**SOURCE EXTRACT**
'''

Millennial Parents More Likely To Save For Kids’ College

@reuters
Millennial Parents More Likely To Save For Kids’ College

By Liz Weston

LOS ANGELES (Reuters) – Millennial parents are far more likely than their predecessors to save for their children’s educations and far more of them want to pay the whole tab for college, according to a survey.

Whether they will be able to do so is questionable, though, given the relatively small amounts most have saved so far.

Seventy-four percent of parents aged 30 to 34 polled for the 2015 Fidelity Investments College Savings Indicator have put aside money for college, compared to 58 percent of parents the same age who were polled in 2007.

Nearly half (48 percent) of the group born between 1981 and 1985 plan to pay for all college costs, compared with just 16 percent of parents the same age in 2007, according to the survey conducted for Fidelity by Boston Research Technologies.

Millennial parents have spent much if not all of their adult lives living with the fallout from the financial crisis, said Keith Bernhardt, vice president of retirement and college products at Fidelity. That experience has made them cautious about debt and determined to help their children avoid burdensome student loans, he said.

“They’ve seen the repercussions of taking on too much debt and the cost of that,” Bernhardt said.

The current batch of thirty-something parents have saved a median $1,500, though, compared to the $1,000 median amount saved by parents of the same age in 2007.

Overall, the parents surveyed hoped to pay for 66 percent of their children’s college costs. Fidelity projected that based on current savings rates, they will be able to cover just 27 percent of projected college costs on average, Bernhardt said.

Fidelity’s survey does not represent the general population. Those surveyed were far more likely to have a college degree, for one thing.

The research firm interviewed 2,470 parents with children aged 18 and younger and household incomes over $30,000 a year or more. Among parents born between 1981 and 1997, 85 percent of those surveyed had attended college and 61 percent had college degrees.

'''

**Records in a dataset**

'''

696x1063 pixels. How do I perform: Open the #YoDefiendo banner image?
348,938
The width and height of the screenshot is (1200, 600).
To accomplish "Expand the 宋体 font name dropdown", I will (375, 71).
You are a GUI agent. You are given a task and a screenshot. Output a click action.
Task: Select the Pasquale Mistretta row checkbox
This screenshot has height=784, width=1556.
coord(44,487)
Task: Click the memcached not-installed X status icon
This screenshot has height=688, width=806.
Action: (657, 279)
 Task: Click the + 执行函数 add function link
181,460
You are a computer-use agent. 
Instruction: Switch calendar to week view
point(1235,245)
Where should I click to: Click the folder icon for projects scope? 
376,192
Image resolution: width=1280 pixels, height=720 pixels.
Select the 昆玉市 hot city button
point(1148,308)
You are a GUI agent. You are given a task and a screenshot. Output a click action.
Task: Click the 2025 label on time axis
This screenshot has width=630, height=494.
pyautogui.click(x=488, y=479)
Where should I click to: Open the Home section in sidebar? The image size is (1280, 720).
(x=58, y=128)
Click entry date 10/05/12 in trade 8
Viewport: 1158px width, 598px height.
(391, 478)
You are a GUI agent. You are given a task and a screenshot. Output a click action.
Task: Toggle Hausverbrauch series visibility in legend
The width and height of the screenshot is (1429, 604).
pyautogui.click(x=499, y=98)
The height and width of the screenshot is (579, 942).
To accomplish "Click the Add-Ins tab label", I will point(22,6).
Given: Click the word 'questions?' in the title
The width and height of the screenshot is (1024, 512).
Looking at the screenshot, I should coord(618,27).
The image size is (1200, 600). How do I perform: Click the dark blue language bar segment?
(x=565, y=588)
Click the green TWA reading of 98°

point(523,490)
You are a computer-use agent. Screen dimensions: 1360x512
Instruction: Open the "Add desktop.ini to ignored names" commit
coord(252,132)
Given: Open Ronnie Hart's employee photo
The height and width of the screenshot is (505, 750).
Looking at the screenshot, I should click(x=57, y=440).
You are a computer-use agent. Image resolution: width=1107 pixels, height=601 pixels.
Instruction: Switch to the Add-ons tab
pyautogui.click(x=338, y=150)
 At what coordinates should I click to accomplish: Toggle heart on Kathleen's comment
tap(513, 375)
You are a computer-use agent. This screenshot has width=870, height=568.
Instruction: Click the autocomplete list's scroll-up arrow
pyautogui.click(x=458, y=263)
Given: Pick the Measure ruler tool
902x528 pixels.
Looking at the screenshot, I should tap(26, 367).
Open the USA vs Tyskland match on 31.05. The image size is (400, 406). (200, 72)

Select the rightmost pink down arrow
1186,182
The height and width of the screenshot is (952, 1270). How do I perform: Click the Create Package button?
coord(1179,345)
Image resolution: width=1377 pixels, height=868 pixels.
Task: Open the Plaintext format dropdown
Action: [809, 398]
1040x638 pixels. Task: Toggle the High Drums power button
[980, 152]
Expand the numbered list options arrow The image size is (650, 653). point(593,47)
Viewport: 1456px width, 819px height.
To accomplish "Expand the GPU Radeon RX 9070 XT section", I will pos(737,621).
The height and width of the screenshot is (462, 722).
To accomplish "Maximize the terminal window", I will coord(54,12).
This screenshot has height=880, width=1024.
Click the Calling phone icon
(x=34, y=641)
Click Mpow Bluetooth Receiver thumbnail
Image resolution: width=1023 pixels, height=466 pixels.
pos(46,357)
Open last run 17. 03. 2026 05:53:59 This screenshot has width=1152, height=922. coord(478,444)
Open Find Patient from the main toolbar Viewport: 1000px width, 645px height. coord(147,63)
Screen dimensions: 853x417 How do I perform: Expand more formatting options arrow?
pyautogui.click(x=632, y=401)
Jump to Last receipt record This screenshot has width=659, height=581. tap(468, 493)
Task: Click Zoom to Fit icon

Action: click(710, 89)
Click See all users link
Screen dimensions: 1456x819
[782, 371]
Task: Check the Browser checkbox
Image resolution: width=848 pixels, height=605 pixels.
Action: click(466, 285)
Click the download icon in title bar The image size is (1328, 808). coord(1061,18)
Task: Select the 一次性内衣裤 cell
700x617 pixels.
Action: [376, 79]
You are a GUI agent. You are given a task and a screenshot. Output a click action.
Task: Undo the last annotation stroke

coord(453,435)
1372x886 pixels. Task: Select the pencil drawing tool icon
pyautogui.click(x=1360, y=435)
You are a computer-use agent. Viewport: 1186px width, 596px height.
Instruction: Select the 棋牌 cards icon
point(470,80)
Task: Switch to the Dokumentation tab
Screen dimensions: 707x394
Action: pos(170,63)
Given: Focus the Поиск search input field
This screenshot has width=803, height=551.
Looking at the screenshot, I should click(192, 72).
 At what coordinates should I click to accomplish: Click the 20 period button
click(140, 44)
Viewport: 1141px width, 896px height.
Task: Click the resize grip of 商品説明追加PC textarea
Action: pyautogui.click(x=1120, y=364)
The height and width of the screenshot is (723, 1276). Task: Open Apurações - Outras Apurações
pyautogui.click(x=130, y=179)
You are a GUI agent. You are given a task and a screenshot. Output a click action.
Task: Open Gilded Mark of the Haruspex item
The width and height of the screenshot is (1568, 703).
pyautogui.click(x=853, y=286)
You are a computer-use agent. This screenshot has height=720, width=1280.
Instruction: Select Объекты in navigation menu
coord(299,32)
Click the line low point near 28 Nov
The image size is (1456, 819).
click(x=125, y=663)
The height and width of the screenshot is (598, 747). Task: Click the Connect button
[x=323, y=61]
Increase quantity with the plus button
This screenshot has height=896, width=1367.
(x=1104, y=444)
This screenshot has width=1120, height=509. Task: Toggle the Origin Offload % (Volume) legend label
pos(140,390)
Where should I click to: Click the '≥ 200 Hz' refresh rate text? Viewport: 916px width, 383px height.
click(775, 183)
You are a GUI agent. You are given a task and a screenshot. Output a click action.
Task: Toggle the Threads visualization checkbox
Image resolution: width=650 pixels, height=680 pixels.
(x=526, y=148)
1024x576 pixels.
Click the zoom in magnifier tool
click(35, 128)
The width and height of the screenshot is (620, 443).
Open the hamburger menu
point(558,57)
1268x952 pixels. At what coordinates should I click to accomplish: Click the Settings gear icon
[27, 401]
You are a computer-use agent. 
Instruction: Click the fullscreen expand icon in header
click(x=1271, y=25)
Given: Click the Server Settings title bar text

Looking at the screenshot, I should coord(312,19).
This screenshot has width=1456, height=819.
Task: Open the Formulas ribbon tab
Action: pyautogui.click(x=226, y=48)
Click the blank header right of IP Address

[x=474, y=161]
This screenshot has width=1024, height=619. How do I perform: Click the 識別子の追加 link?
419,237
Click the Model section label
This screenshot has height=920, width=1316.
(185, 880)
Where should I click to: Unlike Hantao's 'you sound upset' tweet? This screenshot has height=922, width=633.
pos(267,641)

'''

**PROBLEMS TO WORK ON**
1. Answer these questions using the article on millennial parents saving for college:
(a) What percentage of parents aged 30 to 34 polled in 2007 had put aside money for college?
(b) What median amount have the current thirty-something parents saved?
(c) How many parents did the research firm interview?
2. Collect every row that contains the string "label", treating uppercase and lowercase letters as different.

**OUTPUTS BY TASK**
1.
(a) 58 percent
(b) $1,500
(c) 2,470

2.
Task: Click the 2025 label on time axis
To accomplish "Click the Add-Ins tab label", I will point(22,6).
This screenshot has width=1120, height=509. Task: Toggle the Origin Offload % (Volume) legend label
Click the Model section label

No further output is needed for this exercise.